PAGE EXCERPT:
┄┄┄┄┄┄┄┄┄┄

This is the second article in a series devoted to aspects of  composers works and lives not generally known by average concert goers. Perhaps these sketches will encourage readers to dig further into the life and times of other composers.

Who was the first Western composer to write col legno for strings, the first to write in multiple keys simultaneously, the first to employ what is known today as a “Bartok pizzicato” and which composer first thought of weaving paper among the strings of a bass viol?

Not too long ago I would have answered in order, Hector Berlioz, Charles Ives, Bela Bartok and maybe Henry Cowell.  Now that I’ve discovered the works of Heinrich Biber , a man music historian Charles Burney named as the best violin composer of the 17th century, I know better.1 The discovery wasn’t my personal Olduvai Gorge, but it was an Ah Ha moment that made me re-evaluate aspects of my music school education.

The music of Heinrich Ignaz Franz Biber von Bibern expunged a trove of old ideas from my mind and led me on a delightful voyage of discovery through music of the late 17th century hitherto unknown to me.

Heinrich Biber is regarded by violinists, particularly aficionados of early music, as one of the most important composers for the violin in the history of the instrument. His technique allowed him to employ multiple stops in intricate polyphonic passages, and explore the various possibilities of scordatura or retuning.2 He also wrote one of the earliest known pieces for solo violin, the astonishing “Passacaglia”.3Paul Hindemith (1895-1963) proclaimed Biber the best Baroque composer prior to J.S. Bach.  As Biber’s other works had not as yet been discovered or printed, Hindemith’s evaluation was made solely on the strength of the “Rosary” or “Mystery Sonatas” (1676) which were unknown until their publication in 1905.

┄┄┄┄┄┄┄┄┄┄

INSTRUCTIONS:
[A] Render into French the following sentence from the passage on Heinrich Biber: "The music of Heinrich Ignaz Franz Biber von Bibern expunged a trove of old ideas from my mind and led me on a delightful voyage of discovery through music of the late 17th century hitherto unknown to me."
[B] Proceed with the passage on Heinrich Biber, picking up directly after its final sentence.

DATA EXCERPT:

┄┄┄┄┄┄┄┄┄┄

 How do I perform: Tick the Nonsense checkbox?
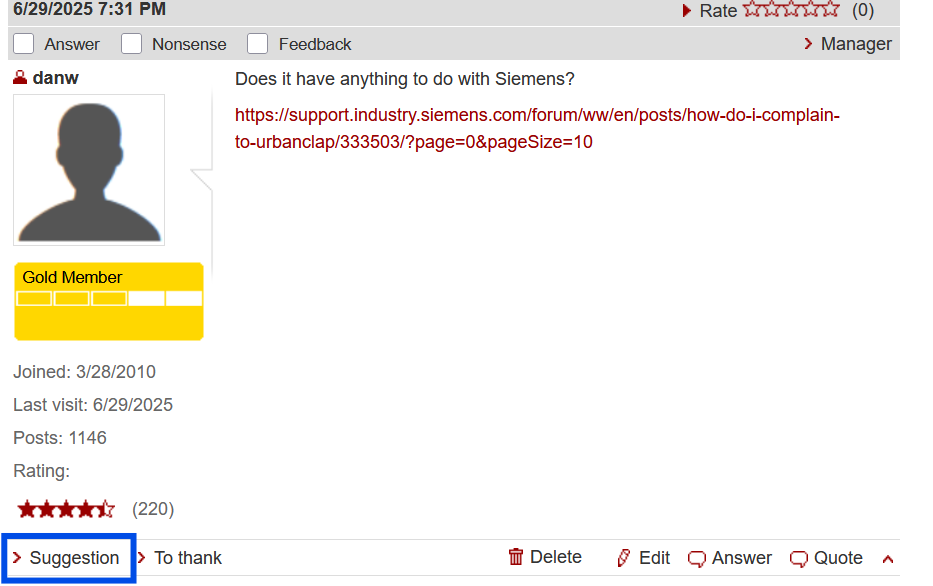tap(131, 44)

┄┄┄┄┄┄┄┄┄┄

ANSWERS FOR THE EXERCISE:
[A] La musique de Heinrich Ignaz Franz Biber von Bibern a chassé de mon esprit une foule d'idées anciennes et m'a entraîné dans un délicieux voyage de découverte à travers une musique de la fin du XVIIe siècle qui m'était jusqu'alors inconnue.

[B]
After first hearing Biber’s “Passacaglia”.4 I began to explore his music further. Therein I discovered his “Battalia” or Battle music and the 17th century infatuation composers had with war and the sounds of battle. All this more than100 years before the most famous, or infamous work in this genre, Beethoven’s “Wellington’s Victory” wherein Beethoven employed antiphonal bass drums, snare drums and wooden ratchets which simulated the cannonade, the march of soldiers and the rapid fire of muskets.

If Biber was not the first to hit strings with the wood of a bow or compose a work in eight simultaneous tonalities, or ask for pizzicatos forceful enough to snap the finger boards or weave paper around bass strings, he was way ahead of the guys my teachers had credited with first doing these things.
And all of those sounds Biber put in one work, “Battalia à 10” written in 1673.  Having the sound of musket and canon imitated by stringed instruments alone, Biber creates a battle experience more stimulating to one’s imagination then the literalism of Beethoven’s “Wellington’s Victory”, a television versus radio comparison if you will.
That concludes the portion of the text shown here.